- Opening Delimiter -

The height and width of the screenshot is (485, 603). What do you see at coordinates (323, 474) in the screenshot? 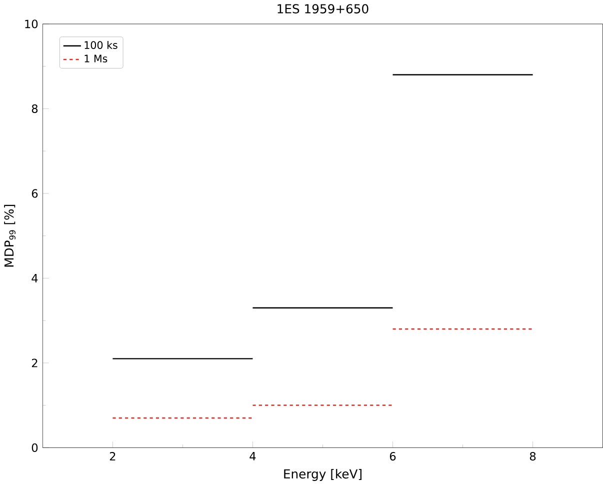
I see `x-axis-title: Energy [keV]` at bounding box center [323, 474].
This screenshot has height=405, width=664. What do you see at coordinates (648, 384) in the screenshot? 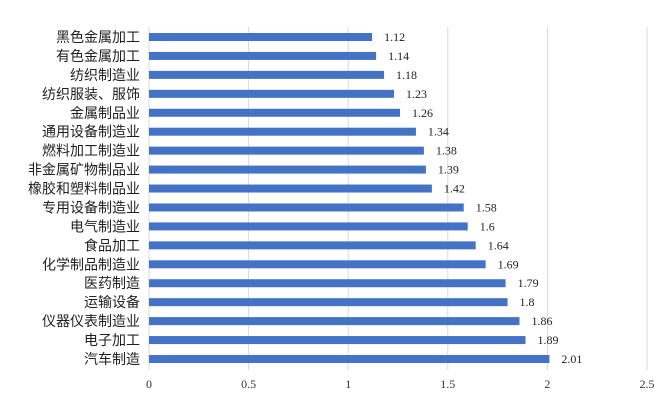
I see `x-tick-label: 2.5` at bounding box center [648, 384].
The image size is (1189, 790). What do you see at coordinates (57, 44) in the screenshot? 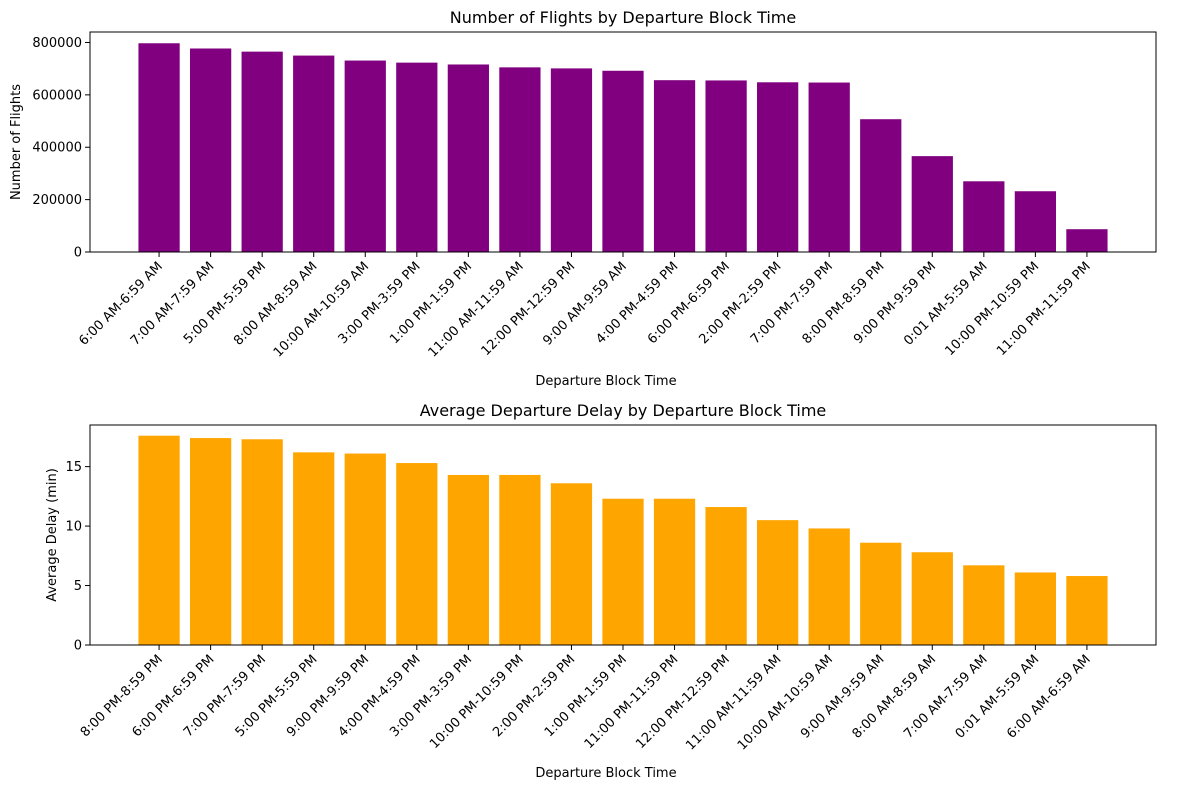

- Closing Delimiter -
- Opening Delimiter -

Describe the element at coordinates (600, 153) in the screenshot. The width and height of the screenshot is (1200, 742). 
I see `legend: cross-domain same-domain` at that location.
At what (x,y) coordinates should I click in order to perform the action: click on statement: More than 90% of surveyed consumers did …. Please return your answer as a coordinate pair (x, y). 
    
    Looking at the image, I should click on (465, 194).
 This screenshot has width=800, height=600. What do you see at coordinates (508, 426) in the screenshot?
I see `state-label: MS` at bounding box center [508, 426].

- Closing Delimiter -
- Opening Delimiter -

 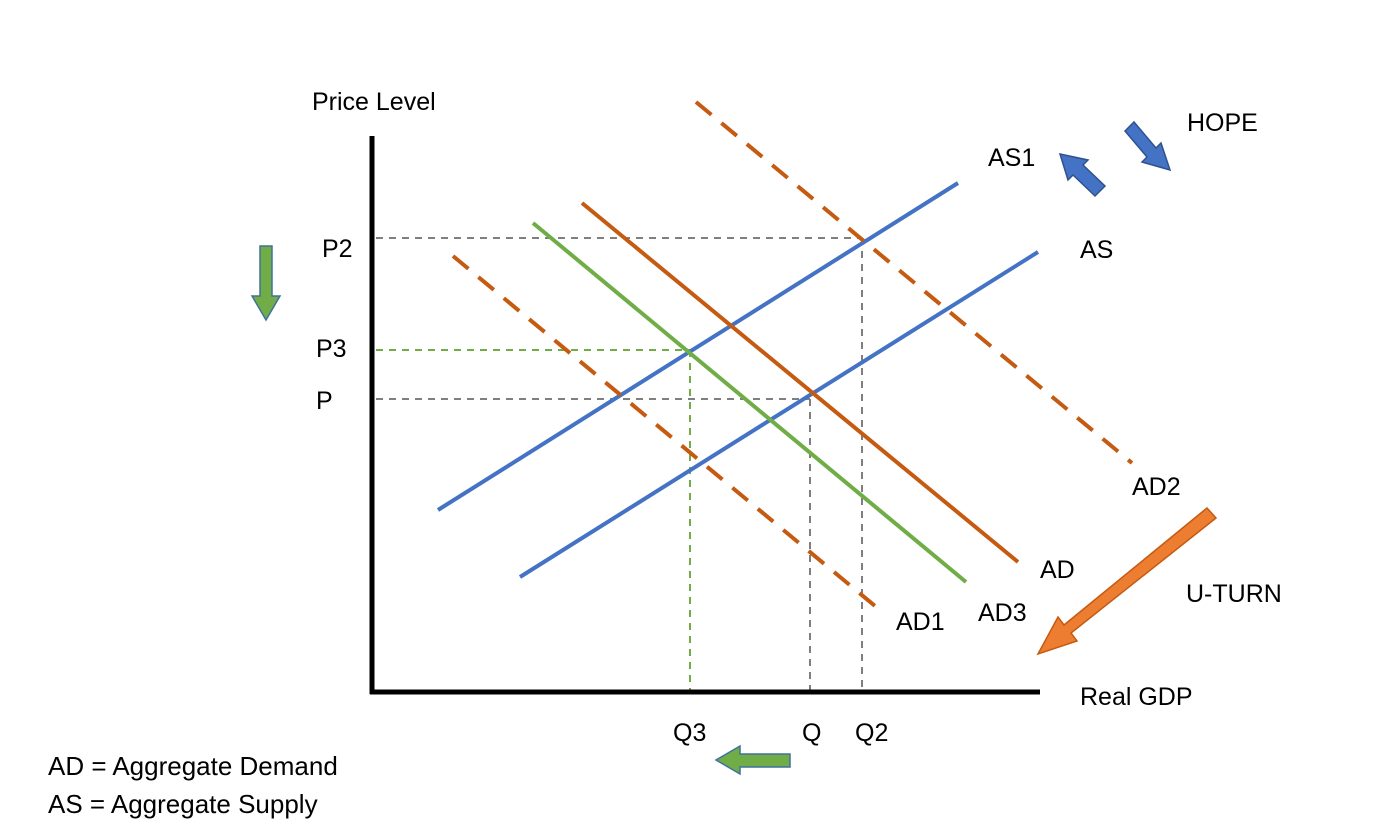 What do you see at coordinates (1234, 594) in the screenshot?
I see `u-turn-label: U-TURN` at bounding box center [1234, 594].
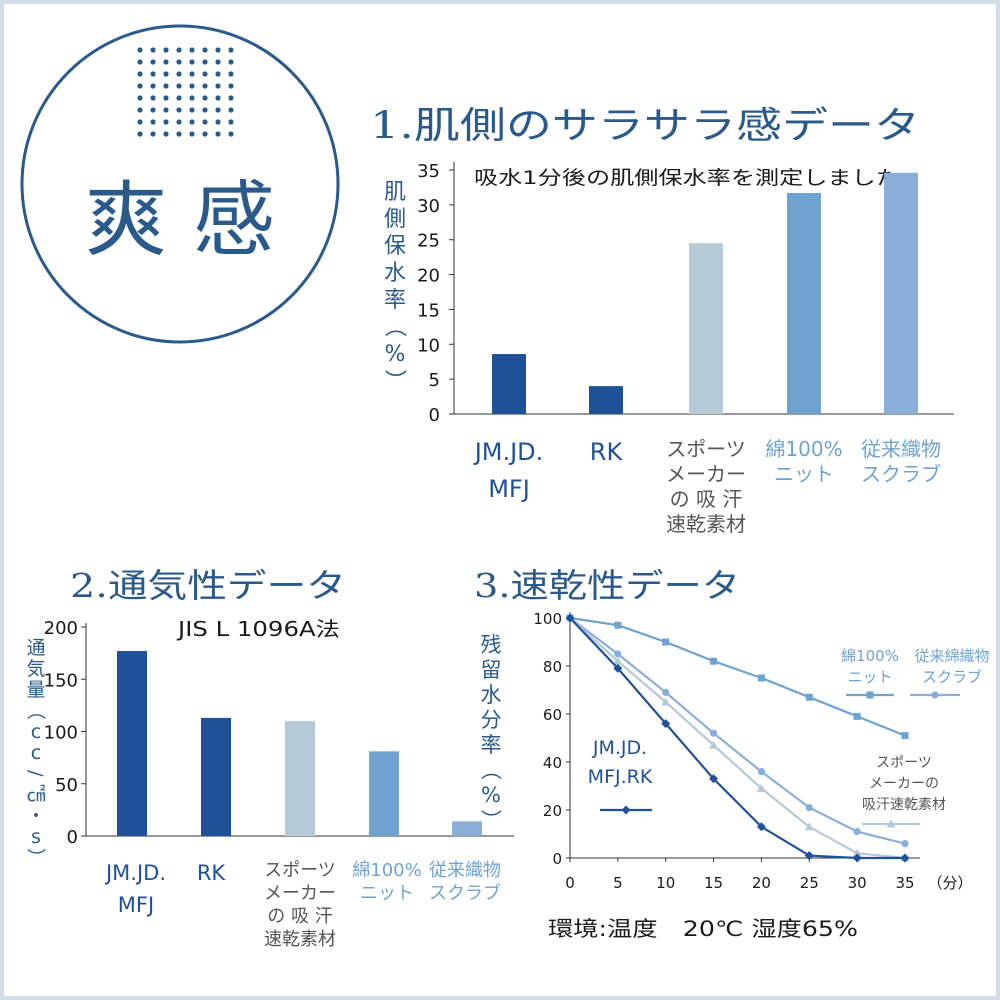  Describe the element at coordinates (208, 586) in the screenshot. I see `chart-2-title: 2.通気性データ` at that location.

- Closing Delimiter -

- _Required work_: Output as a Markdown table the lines from the line containing "This screenshot has height=405, width=664." through the line containing "The image size", both included, with columns Row and Line, skipping blank lines and leaving out the pictures.

- _Reply_:
| Row | Line |
|---|---|
| 1 | This screenshot has height=405, width=664. What do you see at coordinates (648, 384) in the screenshot?  |
| 2 | I see `x-tick-label: 2.5` at bounding box center [648, 384]. |
| 3 | The image size is (1189, 790). What do you see at coordinates (57, 44) in the screenshot?  |